Number of lines with "agent" in the listing: report it, and nothing else.

DATA ▸

▬▬▬

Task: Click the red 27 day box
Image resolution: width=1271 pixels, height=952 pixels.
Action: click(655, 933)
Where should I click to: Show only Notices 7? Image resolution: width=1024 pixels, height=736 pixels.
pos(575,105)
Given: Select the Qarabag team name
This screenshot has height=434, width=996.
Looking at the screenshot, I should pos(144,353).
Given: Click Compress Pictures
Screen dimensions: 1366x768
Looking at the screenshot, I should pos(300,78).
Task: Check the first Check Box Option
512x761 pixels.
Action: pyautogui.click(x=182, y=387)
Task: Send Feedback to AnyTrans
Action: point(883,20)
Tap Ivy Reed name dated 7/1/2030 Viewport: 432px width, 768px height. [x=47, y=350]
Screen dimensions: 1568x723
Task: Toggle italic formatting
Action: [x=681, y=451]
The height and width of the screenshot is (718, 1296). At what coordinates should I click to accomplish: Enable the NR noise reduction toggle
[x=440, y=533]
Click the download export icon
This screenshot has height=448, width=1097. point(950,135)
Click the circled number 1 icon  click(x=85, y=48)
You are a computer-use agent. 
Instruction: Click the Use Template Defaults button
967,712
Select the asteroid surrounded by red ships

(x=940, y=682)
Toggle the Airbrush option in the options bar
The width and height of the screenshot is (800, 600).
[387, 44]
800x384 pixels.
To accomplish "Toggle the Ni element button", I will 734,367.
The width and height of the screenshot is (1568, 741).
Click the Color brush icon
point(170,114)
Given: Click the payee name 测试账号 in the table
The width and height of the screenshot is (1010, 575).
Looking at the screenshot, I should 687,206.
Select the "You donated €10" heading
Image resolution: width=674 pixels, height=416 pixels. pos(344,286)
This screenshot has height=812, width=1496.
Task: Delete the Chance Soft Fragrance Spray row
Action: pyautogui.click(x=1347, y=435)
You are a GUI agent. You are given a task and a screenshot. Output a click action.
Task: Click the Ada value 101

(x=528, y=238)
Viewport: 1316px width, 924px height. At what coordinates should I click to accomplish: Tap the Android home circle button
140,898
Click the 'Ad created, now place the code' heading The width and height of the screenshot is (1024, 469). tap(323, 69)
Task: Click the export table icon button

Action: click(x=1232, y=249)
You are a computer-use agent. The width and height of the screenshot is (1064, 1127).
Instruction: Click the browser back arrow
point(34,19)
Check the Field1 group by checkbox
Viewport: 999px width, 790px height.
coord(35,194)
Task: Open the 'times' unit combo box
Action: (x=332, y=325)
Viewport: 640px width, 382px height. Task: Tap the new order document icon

▬▬▬

SOLUTION TO THE EXERCISE ▸ 3